======== Available records ========

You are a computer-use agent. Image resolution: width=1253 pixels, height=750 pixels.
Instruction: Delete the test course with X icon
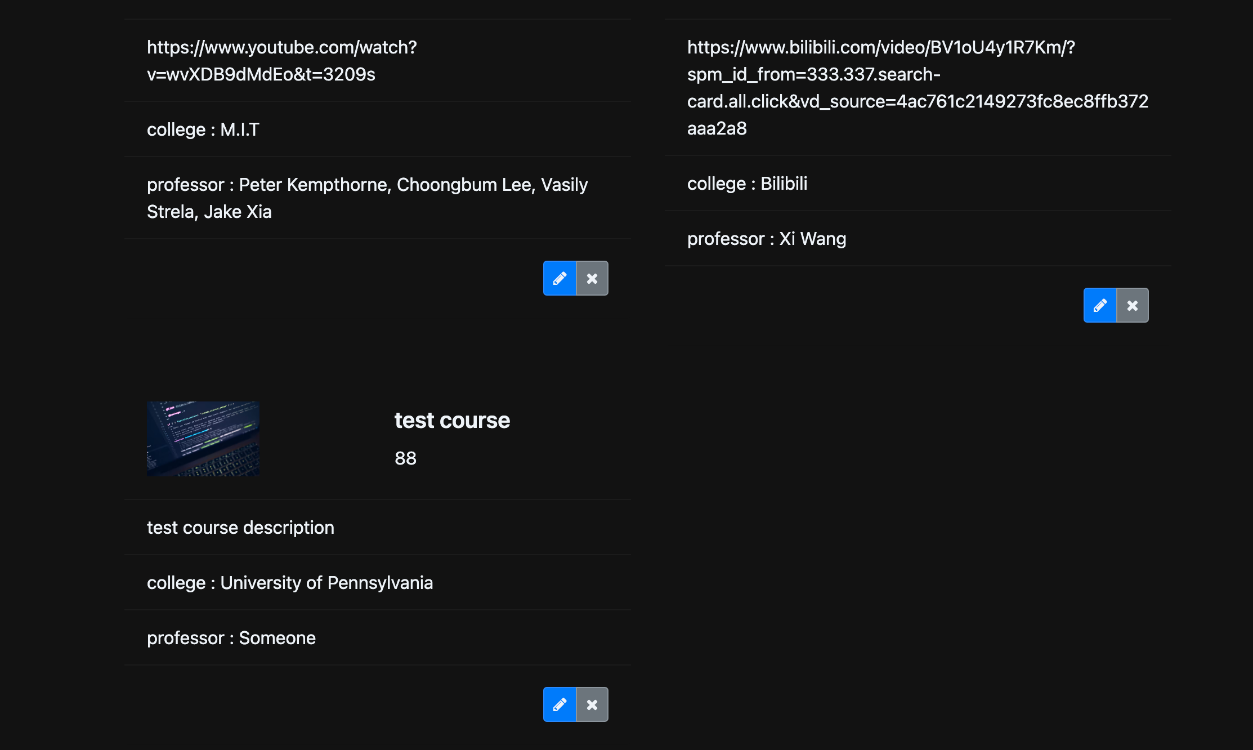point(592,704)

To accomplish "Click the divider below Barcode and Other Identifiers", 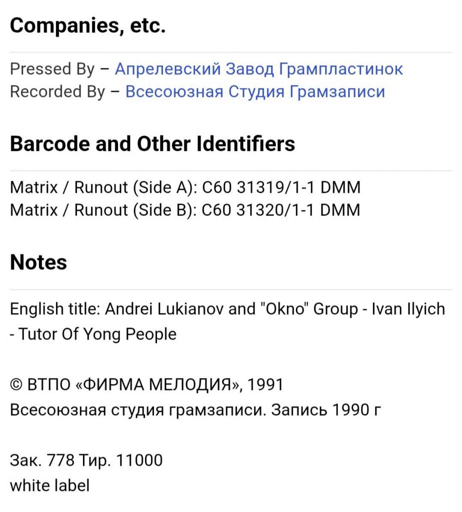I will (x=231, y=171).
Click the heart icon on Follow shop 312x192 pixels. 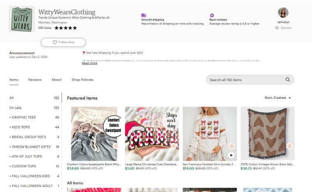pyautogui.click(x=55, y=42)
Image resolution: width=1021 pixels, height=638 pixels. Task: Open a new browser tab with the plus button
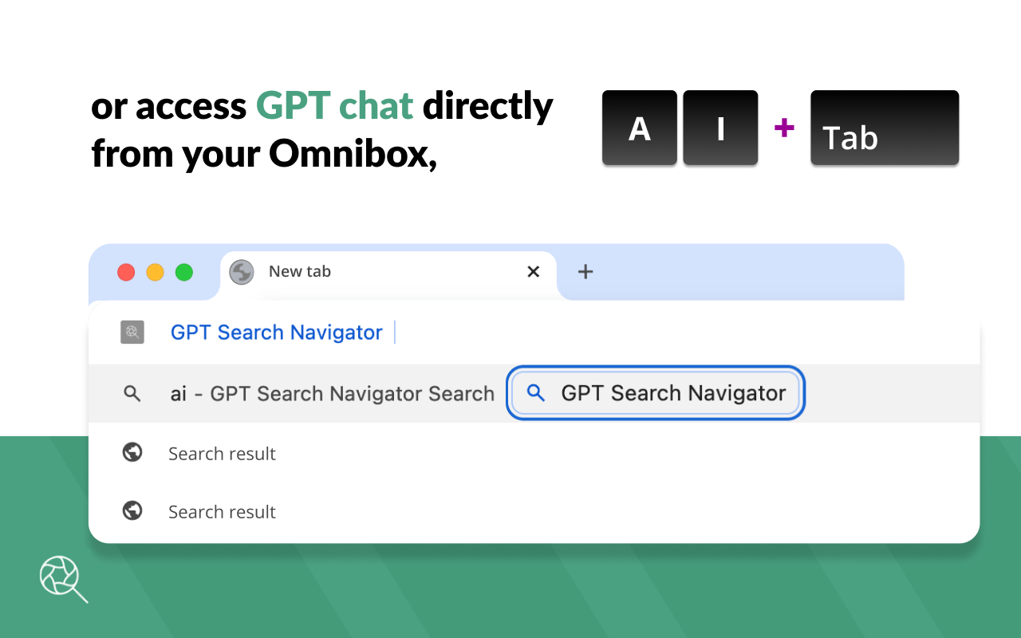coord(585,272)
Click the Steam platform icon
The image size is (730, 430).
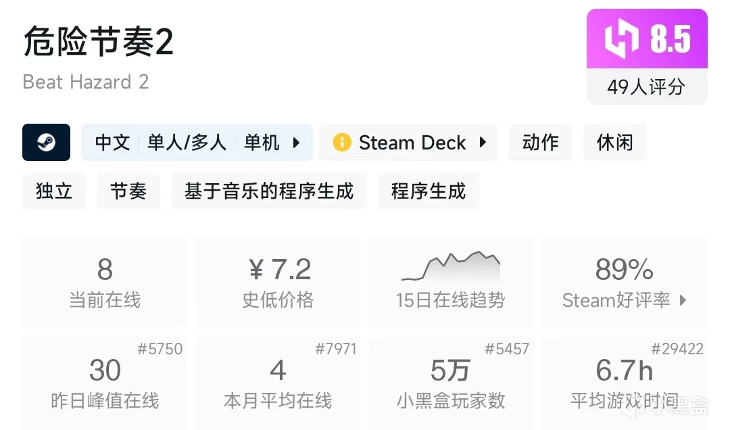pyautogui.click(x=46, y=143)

========
======== Available records ========

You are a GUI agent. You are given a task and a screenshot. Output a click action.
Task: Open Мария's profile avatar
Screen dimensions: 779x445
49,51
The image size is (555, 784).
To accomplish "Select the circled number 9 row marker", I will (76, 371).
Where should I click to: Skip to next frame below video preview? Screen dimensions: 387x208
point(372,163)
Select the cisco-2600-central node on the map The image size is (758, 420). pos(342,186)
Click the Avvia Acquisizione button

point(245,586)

========
======== Available records ========

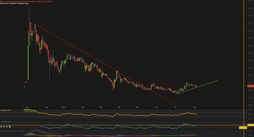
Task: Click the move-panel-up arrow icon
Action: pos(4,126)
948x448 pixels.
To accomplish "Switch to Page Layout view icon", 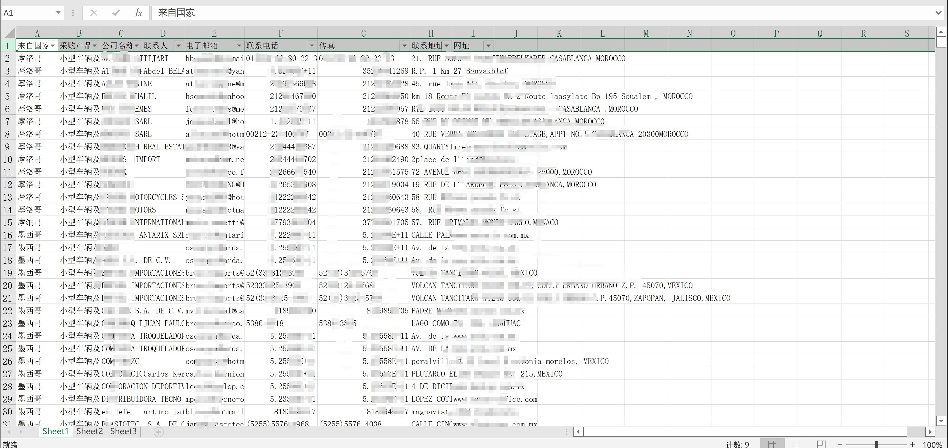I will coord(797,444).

========

▶ _Exercise objective_:
Look through the data above. Copy every line with the string "Select" in it.

▶ _Your response_:
To accomplish "Select the circled number 9 row marker", I will (76, 371).
Select the cisco-2600-central node on the map The image size is (758, 420). pos(342,186)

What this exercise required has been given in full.